#### [TASK DIRECTIONS]
Please rewrite the entries below with "Viewport" swapped for "Window size" everywhere, leaving everything else unchanged.

#### [MATERIAL PROVIDED]

[START]

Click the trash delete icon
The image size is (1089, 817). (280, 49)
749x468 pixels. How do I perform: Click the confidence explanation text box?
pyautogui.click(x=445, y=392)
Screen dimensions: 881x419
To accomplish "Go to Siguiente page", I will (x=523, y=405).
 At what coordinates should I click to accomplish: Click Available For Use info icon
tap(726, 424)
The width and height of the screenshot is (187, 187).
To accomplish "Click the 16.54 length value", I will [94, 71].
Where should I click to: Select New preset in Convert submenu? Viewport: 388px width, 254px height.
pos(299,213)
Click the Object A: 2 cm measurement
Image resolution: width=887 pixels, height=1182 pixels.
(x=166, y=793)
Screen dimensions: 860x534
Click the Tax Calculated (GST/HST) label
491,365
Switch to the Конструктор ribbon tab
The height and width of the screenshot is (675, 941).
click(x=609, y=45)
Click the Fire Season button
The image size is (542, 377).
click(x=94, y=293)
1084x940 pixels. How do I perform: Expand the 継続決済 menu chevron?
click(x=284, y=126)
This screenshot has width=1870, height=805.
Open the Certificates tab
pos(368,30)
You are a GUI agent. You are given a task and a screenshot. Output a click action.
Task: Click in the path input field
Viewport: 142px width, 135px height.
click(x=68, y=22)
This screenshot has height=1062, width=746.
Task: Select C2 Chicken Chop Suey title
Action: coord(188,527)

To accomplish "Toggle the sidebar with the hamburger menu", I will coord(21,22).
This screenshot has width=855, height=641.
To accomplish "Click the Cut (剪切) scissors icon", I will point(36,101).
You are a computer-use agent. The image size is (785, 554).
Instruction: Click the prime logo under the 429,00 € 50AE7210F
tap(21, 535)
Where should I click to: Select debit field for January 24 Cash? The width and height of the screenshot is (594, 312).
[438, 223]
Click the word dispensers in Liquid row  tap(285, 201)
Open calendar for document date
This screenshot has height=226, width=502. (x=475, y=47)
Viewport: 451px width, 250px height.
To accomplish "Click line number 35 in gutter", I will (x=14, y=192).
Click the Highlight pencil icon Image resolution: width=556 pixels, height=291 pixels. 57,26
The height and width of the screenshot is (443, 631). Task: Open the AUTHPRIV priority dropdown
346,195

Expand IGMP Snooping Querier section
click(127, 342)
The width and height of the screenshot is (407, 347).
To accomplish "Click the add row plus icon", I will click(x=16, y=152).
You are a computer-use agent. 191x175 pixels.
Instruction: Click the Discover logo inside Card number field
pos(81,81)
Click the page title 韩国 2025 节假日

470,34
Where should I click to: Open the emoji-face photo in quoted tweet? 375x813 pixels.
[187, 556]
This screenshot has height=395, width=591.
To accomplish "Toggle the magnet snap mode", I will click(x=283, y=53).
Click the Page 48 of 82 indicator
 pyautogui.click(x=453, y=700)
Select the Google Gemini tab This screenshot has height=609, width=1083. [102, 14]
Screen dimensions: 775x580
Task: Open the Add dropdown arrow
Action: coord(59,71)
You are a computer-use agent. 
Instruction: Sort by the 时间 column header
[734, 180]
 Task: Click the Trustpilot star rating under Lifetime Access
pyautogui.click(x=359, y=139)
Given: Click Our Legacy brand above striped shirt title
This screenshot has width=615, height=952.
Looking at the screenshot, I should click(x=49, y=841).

[END]

#### [SOLUTION]
Click the trash delete icon
The image size is (1089, 817). (280, 49)
749x468 pixels. How do I perform: Click the confidence explanation text box?
pyautogui.click(x=445, y=392)
Screen dimensions: 881x419
To accomplish "Go to Siguiente page", I will (x=523, y=405).
 At what coordinates should I click to accomplish: Click Available For Use info icon
tap(726, 424)
The width and height of the screenshot is (187, 187).
To accomplish "Click the 16.54 length value", I will [94, 71].
Where should I click to: Select New preset in Convert submenu? Window size: 388px width, 254px height.
pos(299,213)
Click the Object A: 2 cm measurement
Image resolution: width=887 pixels, height=1182 pixels.
(x=166, y=793)
Screen dimensions: 860x534
Click the Tax Calculated (GST/HST) label
491,365
Switch to the Конструктор ribbon tab
The height and width of the screenshot is (675, 941).
click(x=609, y=45)
Click the Fire Season button
The image size is (542, 377).
click(x=94, y=293)
1084x940 pixels. How do I perform: Expand the 継続決済 menu chevron?
click(x=284, y=126)
This screenshot has width=1870, height=805.
Open the Certificates tab
pos(368,30)
You are a GUI agent. You are given a task and a screenshot. Output a click action.
Task: Click in the path input field
Window size: 142px width, 135px height.
click(x=68, y=22)
This screenshot has height=1062, width=746.
Task: Select C2 Chicken Chop Suey title
Action: coord(188,527)

To accomplish "Toggle the sidebar with the hamburger menu", I will coord(21,22).
This screenshot has width=855, height=641.
To accomplish "Click the Cut (剪切) scissors icon", I will point(36,101).
You are a computer-use agent. The image size is (785, 554).
Instruction: Click the prime logo under the 429,00 € 50AE7210F
tap(21, 535)
Where should I click to: Select debit field for January 24 Cash? The width and height of the screenshot is (594, 312).
[438, 223]
Click the word dispensers in Liquid row  tap(285, 201)
Open calendar for document date
This screenshot has height=226, width=502. (x=475, y=47)
Window size: 451px width, 250px height.
To accomplish "Click line number 35 in gutter", I will (x=14, y=192).
Click the Highlight pencil icon Image resolution: width=556 pixels, height=291 pixels. 57,26
The height and width of the screenshot is (443, 631). Task: Open the AUTHPRIV priority dropdown
346,195

Expand IGMP Snooping Querier section
click(127, 342)
The width and height of the screenshot is (407, 347).
To accomplish "Click the add row plus icon", I will click(x=16, y=152).
You are a computer-use agent. 191x175 pixels.
Instruction: Click the Discover logo inside Card number field
pos(81,81)
Click the page title 韩国 2025 节假日

470,34
Where should I click to: Open the emoji-face photo in quoted tweet? 375x813 pixels.
[187, 556]
This screenshot has height=395, width=591.
To accomplish "Toggle the magnet snap mode", I will click(x=283, y=53).
Click the Page 48 of 82 indicator
 pyautogui.click(x=453, y=700)
Select the Google Gemini tab This screenshot has height=609, width=1083. [102, 14]
Screen dimensions: 775x580
Task: Open the Add dropdown arrow
Action: coord(59,71)
You are a computer-use agent. 
Instruction: Sort by the 时间 column header
[734, 180]
 Task: Click the Trustpilot star rating under Lifetime Access
pyautogui.click(x=359, y=139)
Given: Click Our Legacy brand above striped shirt title
This screenshot has width=615, height=952.
Looking at the screenshot, I should click(x=49, y=841).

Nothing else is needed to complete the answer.